(Pointing records for screenshots and pages)
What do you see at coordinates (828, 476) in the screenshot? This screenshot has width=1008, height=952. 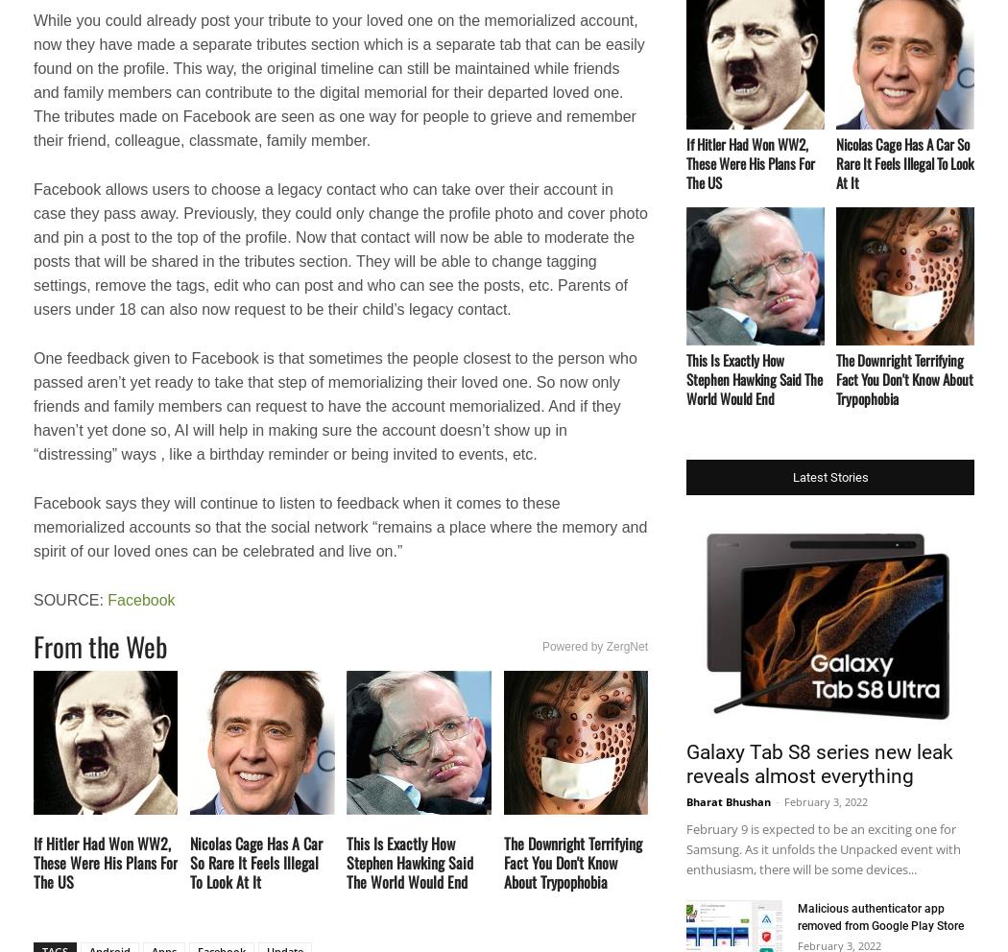 I see `'Latest Stories'` at bounding box center [828, 476].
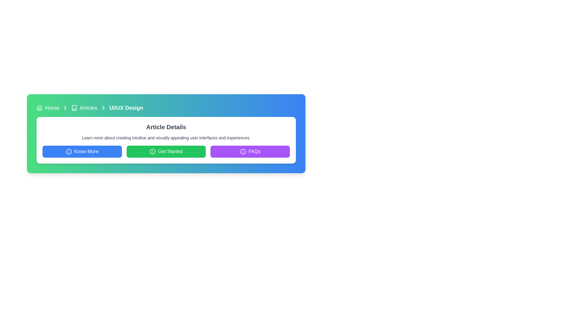 This screenshot has height=323, width=575. Describe the element at coordinates (166, 127) in the screenshot. I see `the Text Label that serves as the header or title of the content section, located towards the top of the inner content area, directly above a descriptive paragraph and a grid of action buttons` at that location.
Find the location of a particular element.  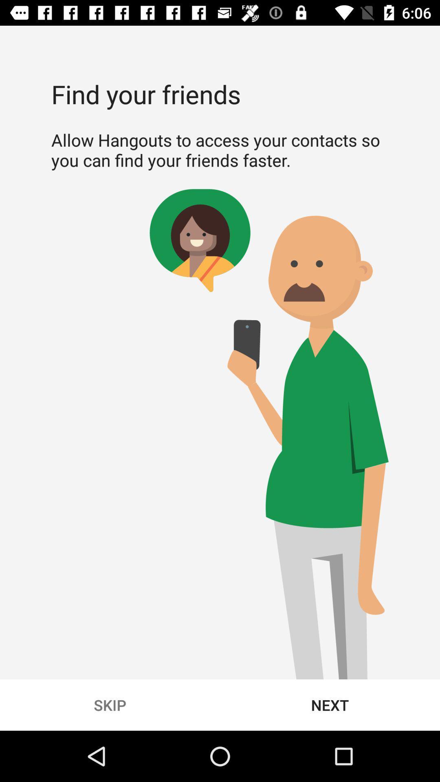

next button is located at coordinates (330, 704).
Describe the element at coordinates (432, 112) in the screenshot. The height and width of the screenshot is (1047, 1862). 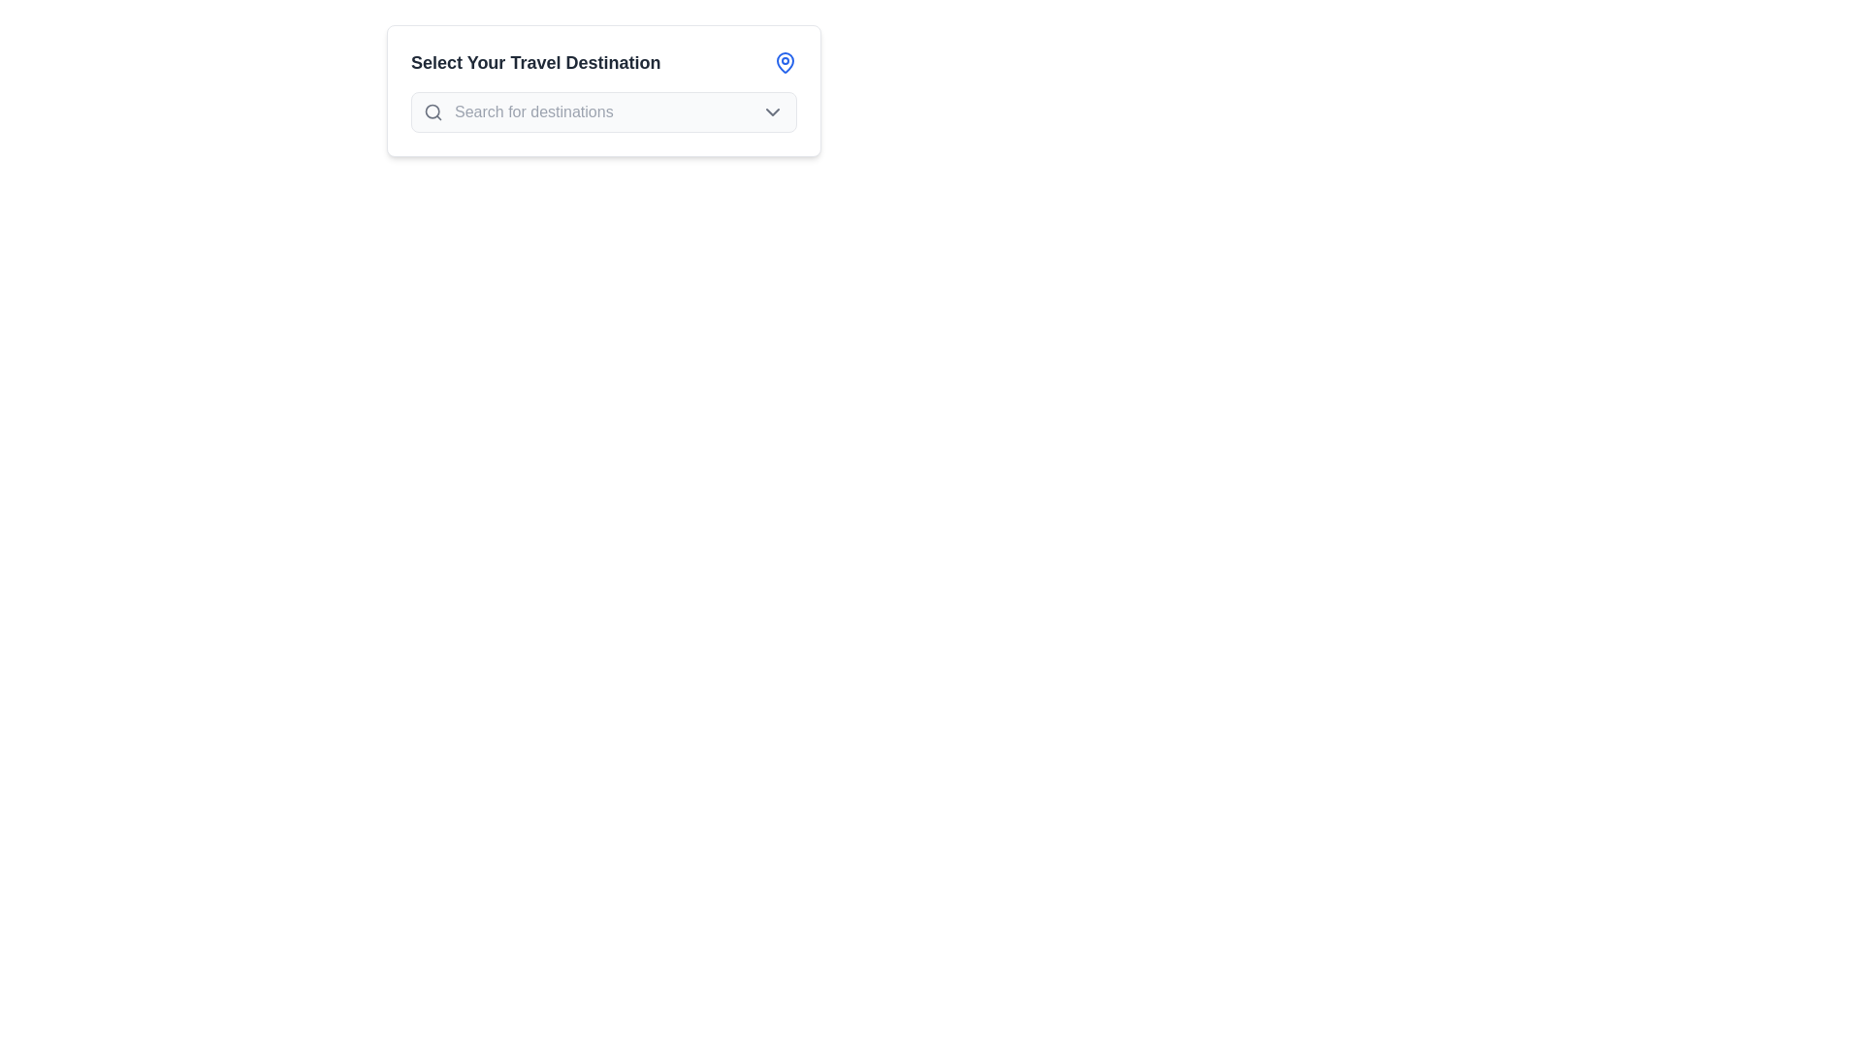
I see `the input field associated with the magnifying glass icon` at that location.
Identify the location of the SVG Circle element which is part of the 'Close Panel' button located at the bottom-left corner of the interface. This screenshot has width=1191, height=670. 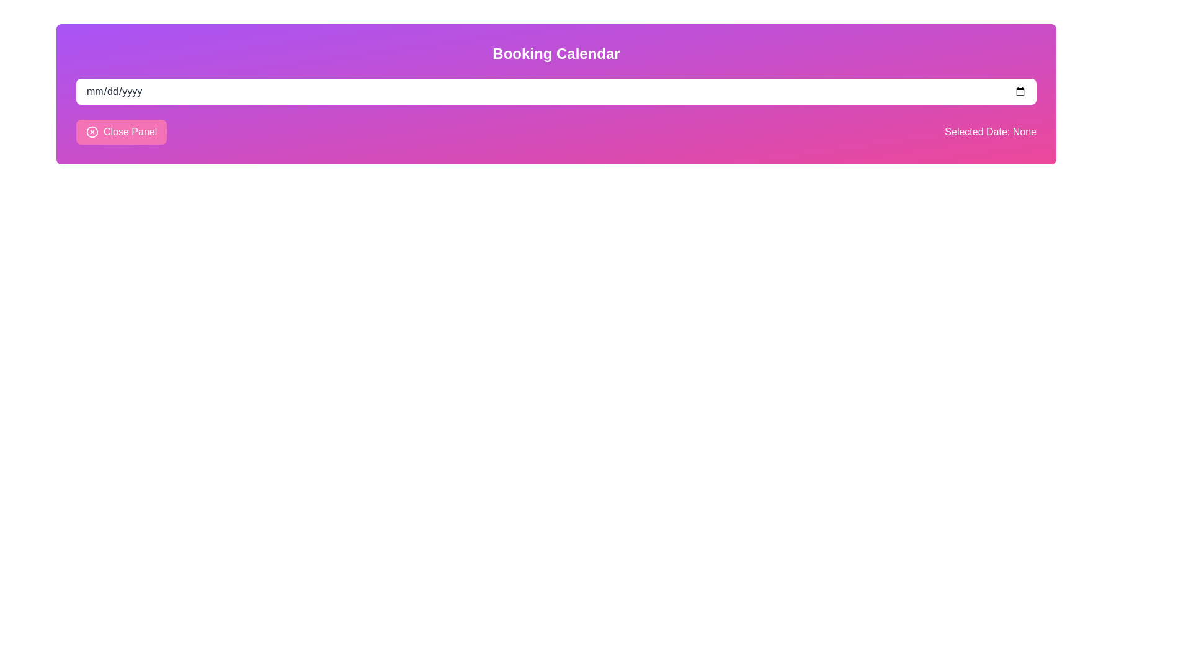
(91, 132).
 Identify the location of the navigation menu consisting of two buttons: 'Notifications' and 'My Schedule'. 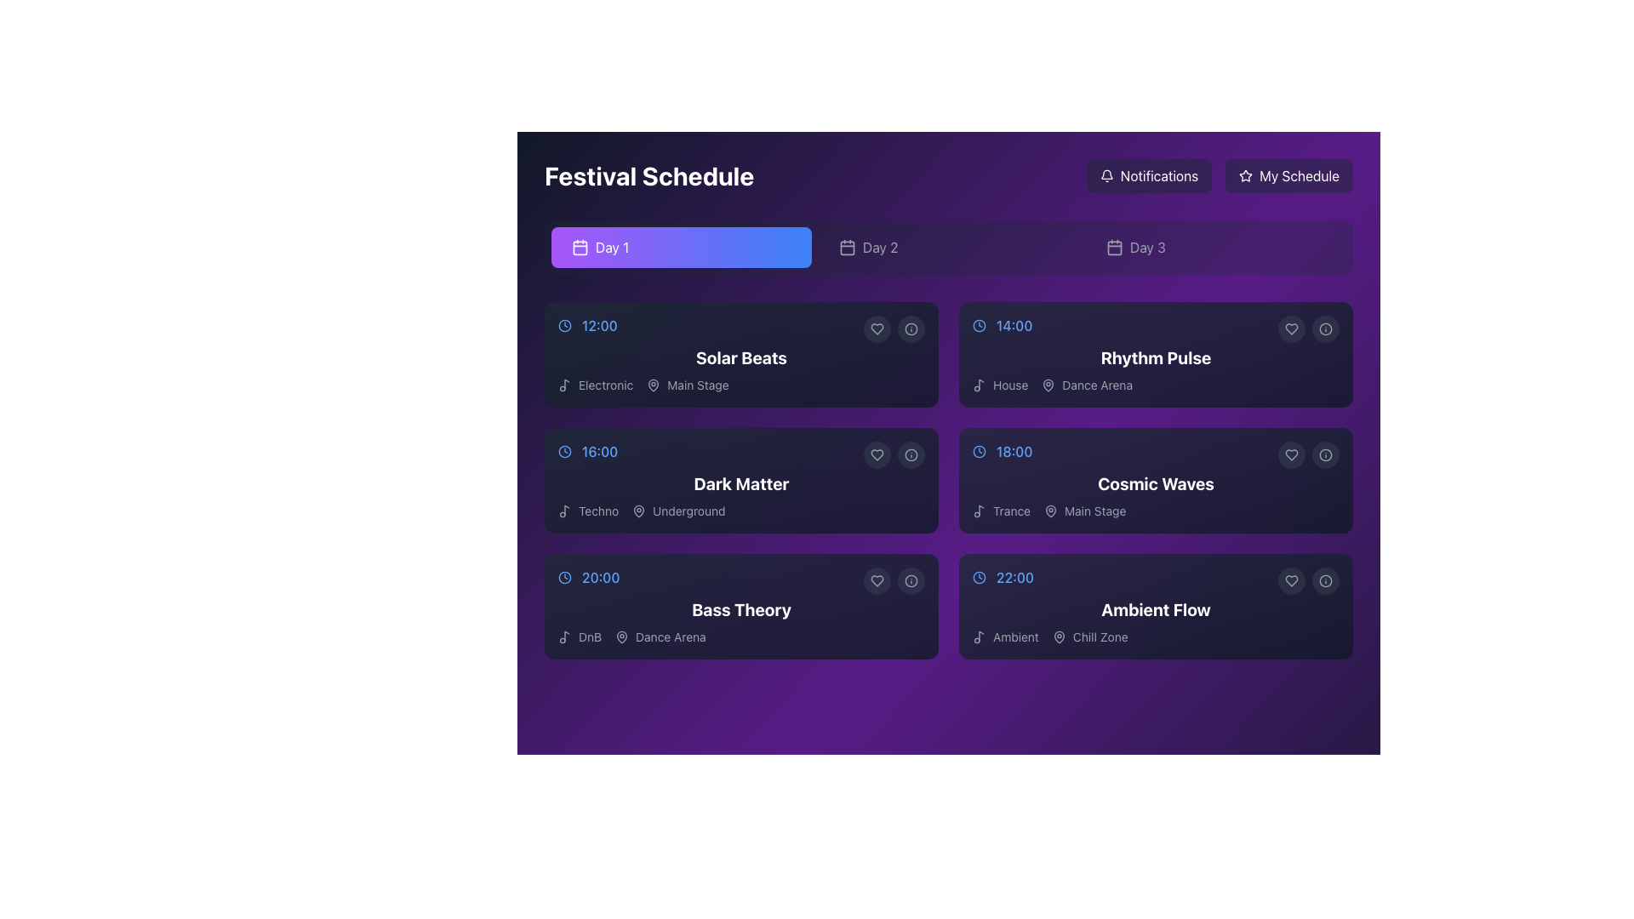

_Given task_
Rewrite everything from the line that contains "Describe the element at coordinates (432, 112)" down to the line that contains "input field associated", changing "screenshot" to "image" and keeping all else unchanged. Leave the pictures out of your answer.

_Expected answer_
Describe the element at coordinates (432, 112) in the image. The height and width of the image is (1047, 1862). 
I see `the input field associated with the magnifying glass icon` at that location.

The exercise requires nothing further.